_DIRECTIONS_
Would you retype every line below without changing anything?

_RECORD EXCERPTS_

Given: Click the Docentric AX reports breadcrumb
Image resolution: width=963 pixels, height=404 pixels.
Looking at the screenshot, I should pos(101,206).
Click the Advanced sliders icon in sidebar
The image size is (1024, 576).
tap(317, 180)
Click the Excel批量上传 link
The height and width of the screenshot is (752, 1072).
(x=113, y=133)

_TASK RESULT_
Given: Click the Docentric AX reports breadcrumb
Image resolution: width=963 pixels, height=404 pixels.
Looking at the screenshot, I should pos(101,206).
Click the Advanced sliders icon in sidebar
The image size is (1024, 576).
tap(317, 180)
Click the Excel批量上传 link
The height and width of the screenshot is (752, 1072).
(x=113, y=133)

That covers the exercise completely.